METHODS:OBJECTIVE:The primary purpose of this study was to evaluate the effectiveness of a three-dimensional (3D) software tool (smart planes) for displaying fetal brain planes, and the secondary purpose was to evaluate its accuracy in performing automatic measurements. MATERIAL AND METHODS:This prospective study included singleton fetuses with a gestational age (GA) greater than 18 weeks. Transabdominal two-dimensional ultrasound (2DUS) and 3D smart planes images were respectively used to obtain the basic planes of the fetal brain, with five parameters measured.
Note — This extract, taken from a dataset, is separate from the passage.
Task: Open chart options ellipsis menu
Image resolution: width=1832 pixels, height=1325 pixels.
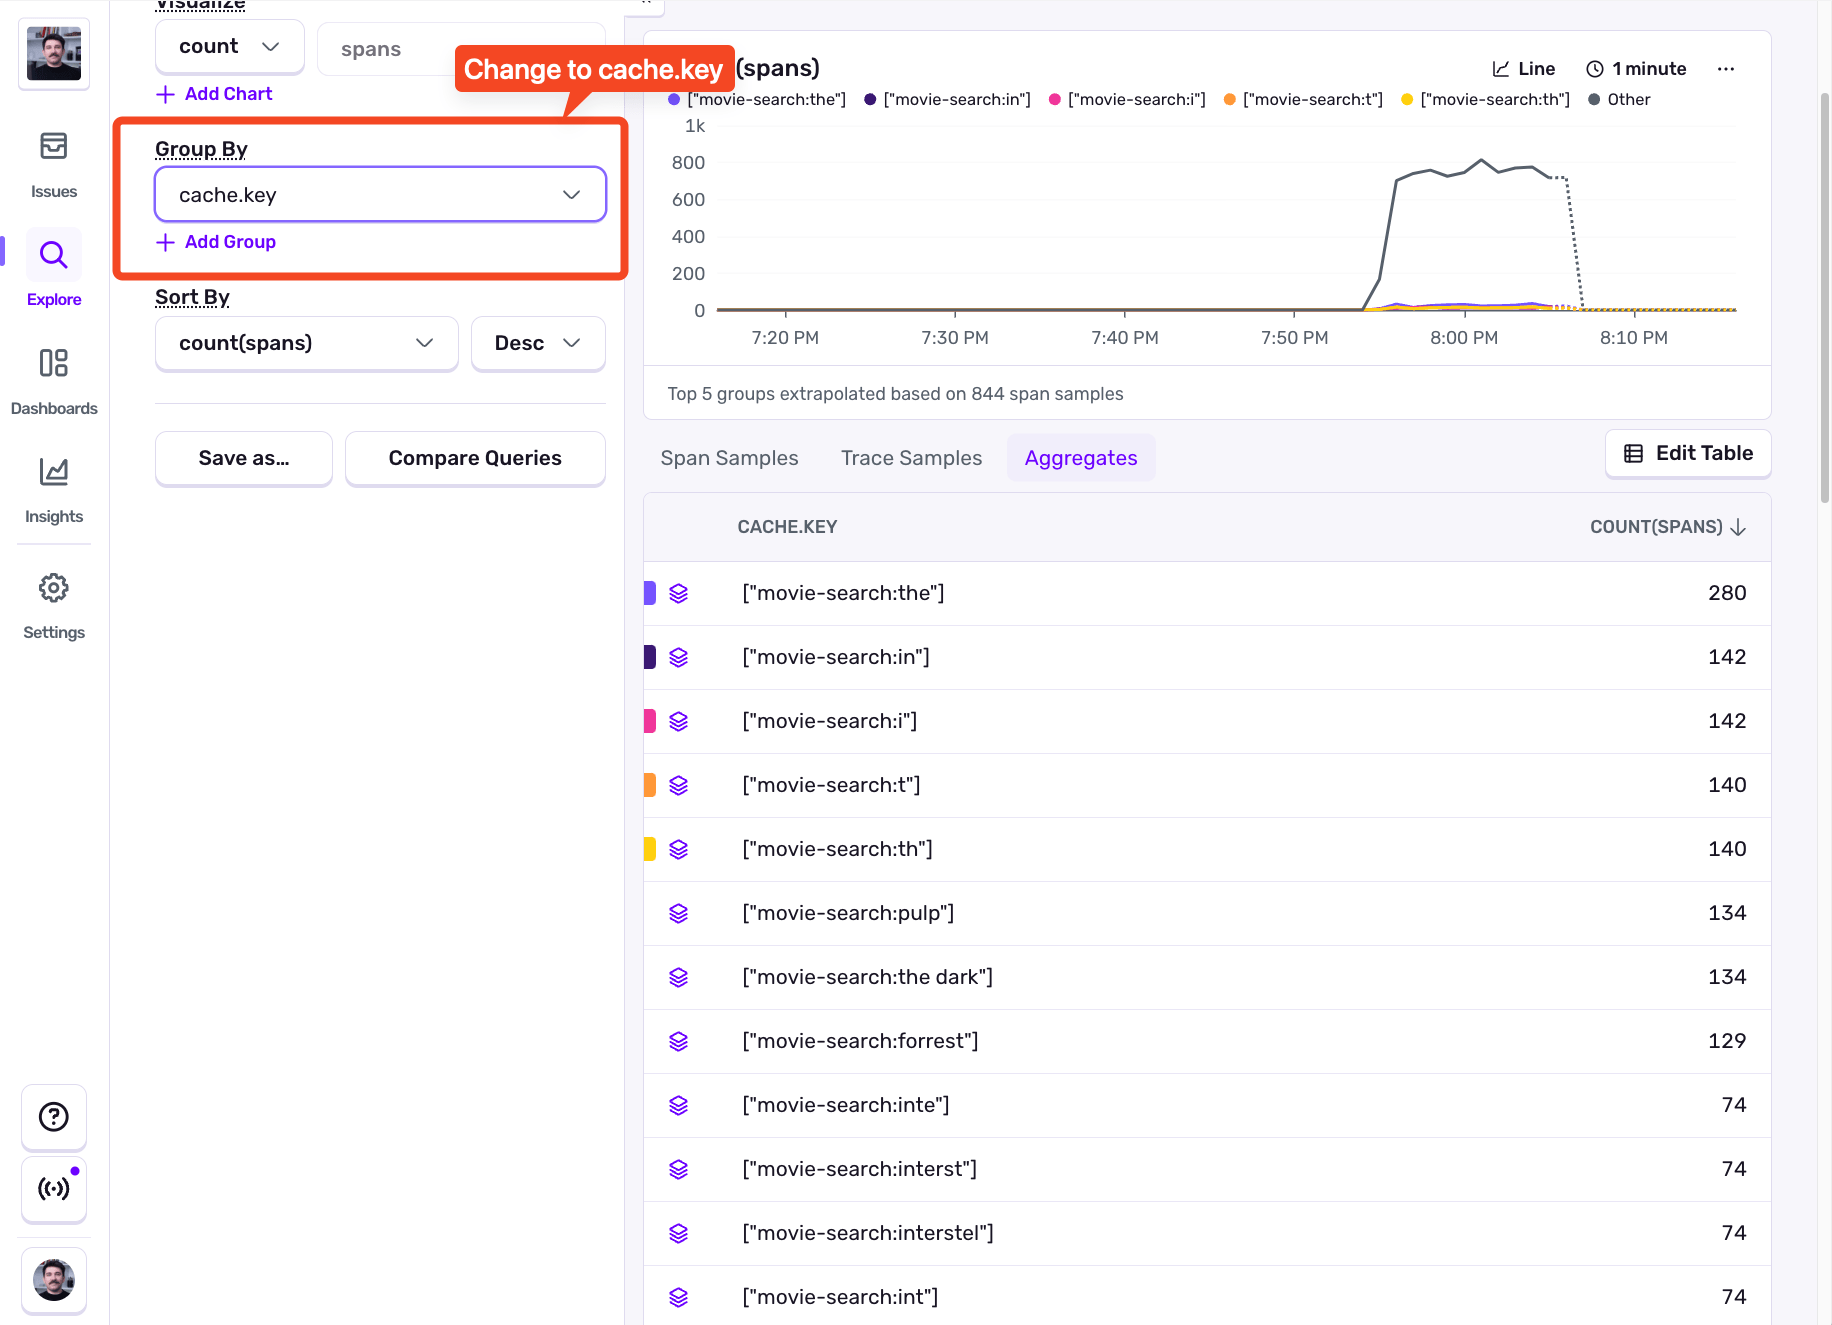Action: point(1725,69)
The images, by either two-dimensional (2D) manual or 3D automatic operation, were reviewed by two experienced sonographers. The agreements between two measurements were analyzed. RESULTS:A total of 226 cases were included. The rates of successful detection by automatic display were as high as 80%. There was substantial agreement between the measurements of the biparietal diameter, head circumference and transcerebellar diameter, but poor agreement between the measurements of cisterna magna and lateral ventricle width. CONCLUSIONS:Smart Planes might be valuable for the rapid evaluation of fetal brain, because it simplifies the evaluation process. However, the technology requires improvement. In addition, this technology cannot replace the conventional manual US scans; it can only be used as an additional approach.